The yen depreciated to 134.24 per euro as of 1:15 p.m. in Tokyo from 133.80 in New York yesterday. Japan’s currency dropped to 94.37 per dollar from 94.08. The euro was unchanged at $1.4224. The European currency was at 1.5178 francs after reaching 1.5137 francs yesterday, the lowest level since July 14. The pound traded at $1.6530 from $1.6529.

The euro may gain to as high as 140 yen by the end of September, Kotecha said.

The Shanghai Composite Index rose 2.1 percent, and the MSCI Asia-Pacific Index of regional shares added 0.4 percent today, paring a 2 percent decline so far this week.

The benchmark interest rate is 0.1 percent in Japan, compared with 3 percent in Australia and 2.5 percent in New Zealand, making the South Pacific nations’ assets attractive to Japanese investors seeking higher returns.

Europe Manufacturing

The euro rose versus the franc as economists in a Bloomberg News survey said the composite index of manufacturing and service industries in Europe probably climbed to 48 this month from 47 in July.

That would be the highest since August 2008. Markit Economics will release the data tomorrow. The index is based on a survey of purchasing managers by Markit and a reading below 50 indicates a contraction.

“The euro-zone’s PMI is likely to improve, suggesting the overall economy is doing better,” said Yoh Nihei, trading group manager at Tokai Tokyo Securities Co. in Tokyo. “The euro will probably strengthen” to $1.4280 and 134.50 yen today, he said.

ECB Governing Council member Axel Weber said the bank will start withdrawing stimulus measures once the economy recovers and financial markets stabilize, Die Zeit reported yesterday, citing an interview.

Aussie Higher

The ECB will keep its benchmark interest rate at 1 percent for the rest of this year, according to the median estimate in a separate Bloomberg survey.

Australia’s dollar may gain a third day against the greenback before a U.S. report forecast to show an index of economic indicators rose for a fourth consecutive month.

“It’s more of stabilization rather than a turnaround at this point,” said Katie Dean, senior economist in Melbourne at Australia & New Zealand Banking Group Ltd. “We could see a small move in terms of risk trade. The Aussie is going to be a little bit higher, the euro higher and the U.S. dollar weaker.”

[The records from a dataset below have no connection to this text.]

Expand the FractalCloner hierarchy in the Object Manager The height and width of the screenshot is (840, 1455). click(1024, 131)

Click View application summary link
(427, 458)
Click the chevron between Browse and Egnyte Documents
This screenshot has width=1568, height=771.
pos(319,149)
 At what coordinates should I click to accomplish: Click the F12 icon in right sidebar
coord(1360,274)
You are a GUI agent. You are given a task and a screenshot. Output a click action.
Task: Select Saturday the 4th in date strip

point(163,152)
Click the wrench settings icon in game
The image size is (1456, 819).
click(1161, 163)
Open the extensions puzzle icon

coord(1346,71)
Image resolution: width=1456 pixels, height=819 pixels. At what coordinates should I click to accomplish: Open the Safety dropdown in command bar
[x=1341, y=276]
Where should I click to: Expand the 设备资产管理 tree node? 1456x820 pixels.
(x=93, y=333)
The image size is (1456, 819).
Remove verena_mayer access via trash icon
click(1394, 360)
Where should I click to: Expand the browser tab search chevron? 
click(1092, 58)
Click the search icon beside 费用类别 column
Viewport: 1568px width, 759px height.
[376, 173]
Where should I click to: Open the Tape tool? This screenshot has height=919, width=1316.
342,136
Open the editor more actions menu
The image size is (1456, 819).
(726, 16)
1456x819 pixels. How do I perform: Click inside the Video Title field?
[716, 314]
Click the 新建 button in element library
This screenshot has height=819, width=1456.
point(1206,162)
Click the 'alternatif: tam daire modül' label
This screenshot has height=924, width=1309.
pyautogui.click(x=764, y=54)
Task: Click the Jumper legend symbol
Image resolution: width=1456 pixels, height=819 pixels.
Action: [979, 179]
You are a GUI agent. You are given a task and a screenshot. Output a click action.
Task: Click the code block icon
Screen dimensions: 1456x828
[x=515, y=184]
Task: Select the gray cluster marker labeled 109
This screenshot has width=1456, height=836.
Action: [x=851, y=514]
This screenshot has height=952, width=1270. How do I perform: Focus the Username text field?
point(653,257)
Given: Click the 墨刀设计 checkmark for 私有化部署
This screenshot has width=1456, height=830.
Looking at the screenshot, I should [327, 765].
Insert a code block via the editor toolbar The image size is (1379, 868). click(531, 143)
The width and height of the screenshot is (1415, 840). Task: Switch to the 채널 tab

The Conference Board’s gauge of the U.S. economic outlook for the next three to six months increased 0.7 percent in July after advancing at the same rate in June, another Bloomberg survey showed. The New York-based research group will report the data today.

U.K. Retail Sales

U.K. retail sales gained 0.4 percent last month after rising 1.2 in June, according to a survey of economists. The Office for National Statistics is expected to release the data today in London.

“Good U.K. data supporting inflation would be a plus for stocks and encourage risk taking,” said Takashi Kudo, director of foreign-exchange sales at NTT SmartTrade Inc., a unit of Nippon Telegraph & Telephone Corp. “That would be positive for the pound.”

Australia’s dollar traded at 83.02 U.S. cents from 82.87 cents yesterday, and rose to 78.35 yen from 77.97 yen.

Australia’s currency may fall to the lowest level since April against Japan’s currency as implied volatility surges, according to technical analysts at Citigroup Inc.

Fibonacci Retracement

Implied volatility on three-month Australian dollar-yen options is “on the cusp of a surge” as it faces resistance at a 76.4 percent so-called Fibonacci retracement from its October peak of 53.31 percent, Citigroup analysts led by Tom Fitzpatrick and Shyam Devani wrote in a note. Fibonacci analysis is based on the theory that prices rise or fall by certain percentages after reaching a high or low.

Implied volatility gained to 23.5 percent yesterday from 21.2 percent on Aug. 12, the retracement resistance level. Moves to new lows are “losing steam,” the analysts wrote.

If volatility increases, the Australian dollar will target the 200-day moving average of 68.7 yen in the next few weeks, as the two correlate inversely, Devani said in an interview.

That would be the lowest level since April 29, when the Australia’s currency touched 67.97.